━━━━━ TEXT SHOWN

If you really must continue to use it, try getting an addon that blocks popups, and a variation of AdBlockPlus called HostBlock. I'm not entirely sure how well HostBlock works, as I don't use IE, but any ad blocking addon is better than none at all.

Opera is a lightweight and fairly secure browser. I was able to find a widget that works on Opera, Chrome and Firefox called Adsweep. Adsweep is essentially the same as AdBlockPlus.

Safari has PithHelmet and Saft for adblocking.

If you're using the same passwords for everything, stop. This should be obvious, but you'd be surprised how many people use the same password for everything. Things like emails can be pretty easy to get into, and once someone gets that when your passwords are all the same, you're screwed. Change them if they're all the same, use a combonation of letters and numbers (and symbols where applicable), and change them often. Don't use something easy, either, like dog1 or password0. Ideally, it should be a random string of letters and numbers. Try to avoid using things like names, birthdates (ex: 1980), locations, and common words and phrases.

An example of a strong password would be, say, 4k95a73y. This looks intimidating, but can be easy to remember: we have 4 kids, 1995 is our anniversary, and I was born in the year 1973.

A weak password would be something like billy1996, cat, password, 12345, etc.

The stronger your password is, the harder it will be for brute-force hacking to occur.

━━━━━━━━━━

Rewrite the text from the words "If you're using" through the words "the year 1973.", changing "letters and numbers" to "letters and digits" wherever it occurs.

━━━━━ PROVIDED DATA

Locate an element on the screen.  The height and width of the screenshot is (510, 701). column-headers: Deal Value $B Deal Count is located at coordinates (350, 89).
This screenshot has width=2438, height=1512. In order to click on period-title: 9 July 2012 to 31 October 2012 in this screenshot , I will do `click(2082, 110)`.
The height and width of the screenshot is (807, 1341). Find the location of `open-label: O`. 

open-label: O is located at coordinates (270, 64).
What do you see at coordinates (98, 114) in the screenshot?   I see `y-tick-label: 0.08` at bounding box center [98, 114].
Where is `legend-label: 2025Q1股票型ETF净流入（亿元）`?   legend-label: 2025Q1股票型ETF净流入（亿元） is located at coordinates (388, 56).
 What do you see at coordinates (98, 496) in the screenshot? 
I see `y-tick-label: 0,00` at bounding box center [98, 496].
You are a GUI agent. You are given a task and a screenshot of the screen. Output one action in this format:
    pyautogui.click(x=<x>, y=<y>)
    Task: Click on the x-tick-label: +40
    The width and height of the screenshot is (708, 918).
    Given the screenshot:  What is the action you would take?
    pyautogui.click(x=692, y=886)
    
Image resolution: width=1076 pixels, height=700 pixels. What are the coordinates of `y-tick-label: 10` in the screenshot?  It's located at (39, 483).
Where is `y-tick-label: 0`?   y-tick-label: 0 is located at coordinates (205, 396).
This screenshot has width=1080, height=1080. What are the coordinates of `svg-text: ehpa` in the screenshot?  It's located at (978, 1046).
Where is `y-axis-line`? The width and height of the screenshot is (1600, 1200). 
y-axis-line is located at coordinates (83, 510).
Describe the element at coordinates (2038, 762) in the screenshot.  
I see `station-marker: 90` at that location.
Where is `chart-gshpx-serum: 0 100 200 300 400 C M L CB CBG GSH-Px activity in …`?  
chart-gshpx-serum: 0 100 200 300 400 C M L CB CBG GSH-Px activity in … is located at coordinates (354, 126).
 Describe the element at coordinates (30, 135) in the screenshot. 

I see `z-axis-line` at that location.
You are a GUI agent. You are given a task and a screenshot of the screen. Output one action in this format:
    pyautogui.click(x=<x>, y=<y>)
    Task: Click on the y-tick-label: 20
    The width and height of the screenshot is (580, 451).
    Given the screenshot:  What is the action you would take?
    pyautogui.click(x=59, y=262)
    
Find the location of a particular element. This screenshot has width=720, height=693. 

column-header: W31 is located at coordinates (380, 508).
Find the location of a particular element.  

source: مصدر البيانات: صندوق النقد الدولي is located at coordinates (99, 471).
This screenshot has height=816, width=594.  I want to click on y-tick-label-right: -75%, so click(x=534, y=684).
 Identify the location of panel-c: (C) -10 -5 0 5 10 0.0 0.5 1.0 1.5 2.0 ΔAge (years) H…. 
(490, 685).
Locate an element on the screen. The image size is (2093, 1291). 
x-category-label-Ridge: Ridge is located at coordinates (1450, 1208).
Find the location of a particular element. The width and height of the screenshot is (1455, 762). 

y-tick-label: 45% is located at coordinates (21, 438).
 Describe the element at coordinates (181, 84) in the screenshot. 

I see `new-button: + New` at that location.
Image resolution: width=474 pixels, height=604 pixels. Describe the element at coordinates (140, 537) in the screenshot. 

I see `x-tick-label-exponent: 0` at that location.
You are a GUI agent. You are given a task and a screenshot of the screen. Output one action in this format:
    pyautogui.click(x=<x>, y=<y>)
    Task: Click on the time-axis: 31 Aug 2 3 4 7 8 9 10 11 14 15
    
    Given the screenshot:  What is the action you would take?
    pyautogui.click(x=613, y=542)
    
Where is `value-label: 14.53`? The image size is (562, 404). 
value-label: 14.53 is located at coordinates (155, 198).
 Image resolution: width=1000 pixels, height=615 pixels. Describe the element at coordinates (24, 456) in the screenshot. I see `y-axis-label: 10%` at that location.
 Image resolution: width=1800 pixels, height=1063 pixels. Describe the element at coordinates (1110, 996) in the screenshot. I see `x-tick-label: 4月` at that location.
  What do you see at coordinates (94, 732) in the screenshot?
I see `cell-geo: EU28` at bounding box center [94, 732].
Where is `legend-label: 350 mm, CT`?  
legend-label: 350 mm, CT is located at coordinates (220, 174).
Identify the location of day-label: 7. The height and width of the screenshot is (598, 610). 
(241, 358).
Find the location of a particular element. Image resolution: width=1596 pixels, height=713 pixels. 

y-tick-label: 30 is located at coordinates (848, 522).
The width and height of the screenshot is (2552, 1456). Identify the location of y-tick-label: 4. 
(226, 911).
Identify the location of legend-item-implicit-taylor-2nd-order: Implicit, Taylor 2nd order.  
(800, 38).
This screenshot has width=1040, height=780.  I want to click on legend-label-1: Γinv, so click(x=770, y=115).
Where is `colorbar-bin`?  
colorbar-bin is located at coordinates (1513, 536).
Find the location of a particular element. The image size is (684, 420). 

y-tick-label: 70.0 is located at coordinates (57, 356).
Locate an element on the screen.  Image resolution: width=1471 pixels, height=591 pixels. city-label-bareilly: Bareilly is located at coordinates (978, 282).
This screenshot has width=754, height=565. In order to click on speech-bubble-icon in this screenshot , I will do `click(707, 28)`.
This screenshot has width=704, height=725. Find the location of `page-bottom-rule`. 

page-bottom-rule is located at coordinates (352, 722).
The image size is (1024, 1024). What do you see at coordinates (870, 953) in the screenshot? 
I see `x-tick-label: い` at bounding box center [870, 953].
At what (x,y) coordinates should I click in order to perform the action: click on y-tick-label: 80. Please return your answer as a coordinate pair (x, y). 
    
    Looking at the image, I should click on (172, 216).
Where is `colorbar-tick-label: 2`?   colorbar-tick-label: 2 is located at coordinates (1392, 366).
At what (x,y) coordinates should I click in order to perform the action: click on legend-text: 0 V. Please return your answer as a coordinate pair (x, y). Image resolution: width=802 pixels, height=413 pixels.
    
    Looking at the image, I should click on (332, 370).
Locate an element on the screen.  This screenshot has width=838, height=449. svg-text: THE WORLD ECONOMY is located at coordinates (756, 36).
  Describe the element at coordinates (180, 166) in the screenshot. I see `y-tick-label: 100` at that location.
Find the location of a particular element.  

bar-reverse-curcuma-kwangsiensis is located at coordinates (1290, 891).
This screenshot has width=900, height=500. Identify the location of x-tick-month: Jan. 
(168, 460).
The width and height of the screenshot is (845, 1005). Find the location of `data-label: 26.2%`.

━━━━━━━━━━

→ EXERCISE SOLUTION
If you're using the same passwords for everything, stop. This should be obvious, but you'd be surprised how many people use the same password for everything. Things like emails can be pretty easy to get into, and once someone gets that when your passwords are all the same, you're screwed. Change them if they're all the same, use a combonation of letters and digits (and symbols where applicable), and change them often. Don't use something easy, either, like dog1 or password0. Ideally, it should be a random string of letters and digits. Try to avoid using things like names, birthdates (ex: 1980), locations, and common words and phrases.

An example of a strong password would be, say, 4k95a73y. This looks intimidating, but can be easy to remember: we have 4 kids, 1995 is our anniversary, and I was born in the year 1973.